— Passage provided —
= = = =

International Business Department           Liu Bojia           April 19, 2023

  We all know that the gradual ageing of life is inevitable. As we age, the ability of cells responsible for maintaining homeostasis and repairing damage gradually diminishes, ultimately leading to functional decline of tissues. In addition to natural aging, some chronic diseases can even further accelerate the aging process of the body. But is there a way to slow down the body's aging rate, or even reverse the aging process?

  More than 20 years ago, scientists set their sights on younger individuals. Specifically the blood of younger individuals is likely to have a role in revers ing aging. For example, after connecting the circulatory system of young mice to that of older mice through surgery, several tissues and organs of the older mice recovered their function, with positive effects on the muscles, liver and brain.

  But with so many blood components, it remains unclear which molecules play a key role, and with direct blood exchange in the body impractical for the average person, it is important to find the components that specifically play a role in reversing aging.

  In a new paper published in Nature Aging, a team of researchers from Nanjing University and Nanjing Gulou Hospital collaborated to discover that extracellular vesicles (EVs) in young blood may hold the key to rejuvenation we've been looking for. Originally responsible for regulating intercellular communication and maintaining tissue homeostasis, the new study found that EVs in young mice significantly reversed aging in older individuals and extended lifespan.

= = = =

— Data extracts —
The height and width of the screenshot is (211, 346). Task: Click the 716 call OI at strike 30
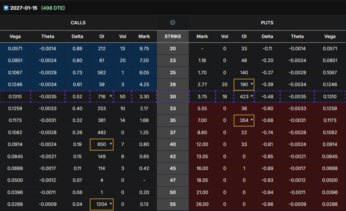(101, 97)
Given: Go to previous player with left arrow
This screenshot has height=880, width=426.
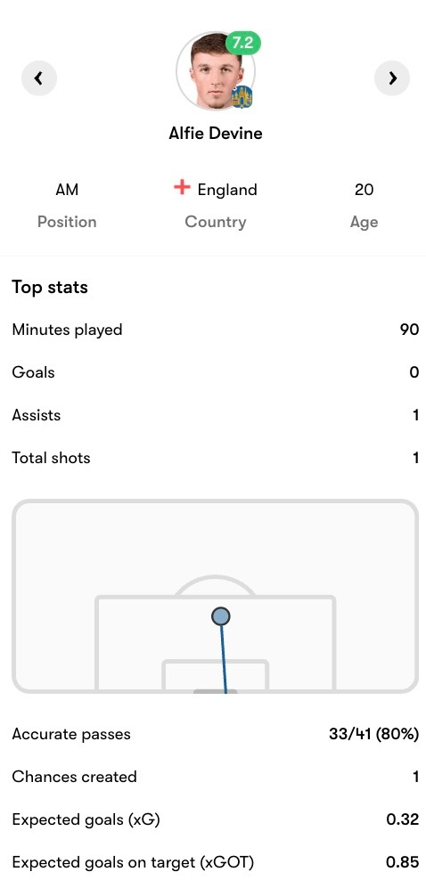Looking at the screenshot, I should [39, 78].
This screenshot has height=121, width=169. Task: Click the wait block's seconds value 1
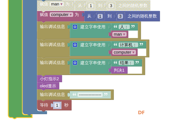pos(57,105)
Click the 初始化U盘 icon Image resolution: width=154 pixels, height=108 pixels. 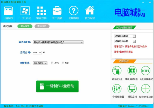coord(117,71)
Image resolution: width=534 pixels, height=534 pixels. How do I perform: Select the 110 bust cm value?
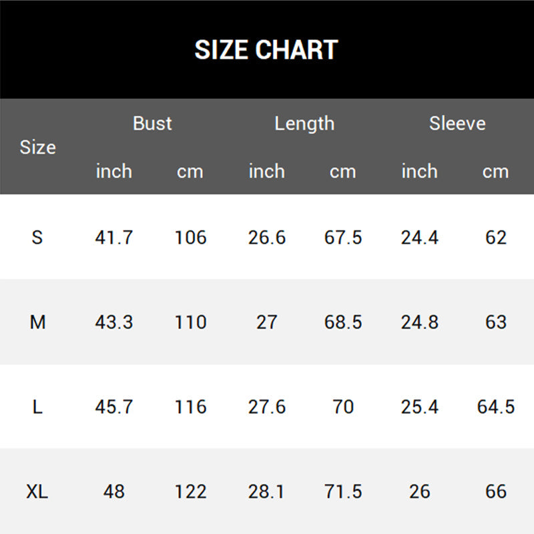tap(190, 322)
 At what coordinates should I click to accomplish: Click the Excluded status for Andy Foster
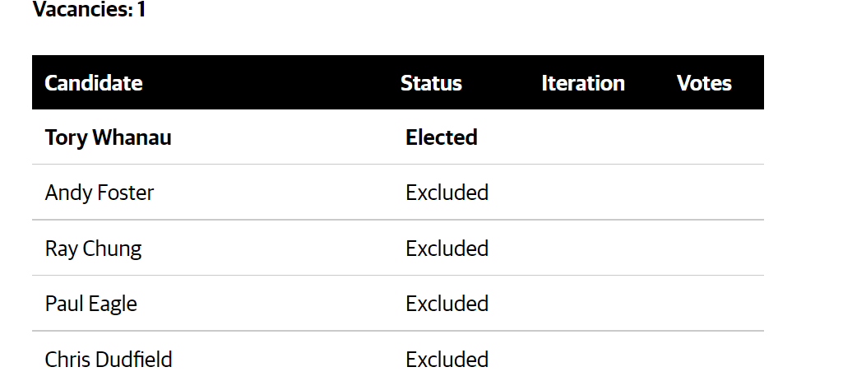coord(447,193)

= = = =

— Things to do —
1. Answer these questions using the passage on young blood and aging, one answer per line:
(a) Which journal published the new paper?
(b) Which body parts of the older mice benefited after surgery joined their circulatory system to that of young mice?
(c) Which two institutions were the researchers from?
2. According to the passage on young blood and aging, why is it important to identify the specific blood components that reverse aging? Answer in one to three sentences.

— Solutions below —
1.
(a) Nature Aging
(b) The muscles, liver and brain
(c) Nanjing University and Nanjing Gulou Hospital

2. Blood has so many components that it remains unclear which molecules play the key role. Direct blood exchange in the body is also impractical for the average person.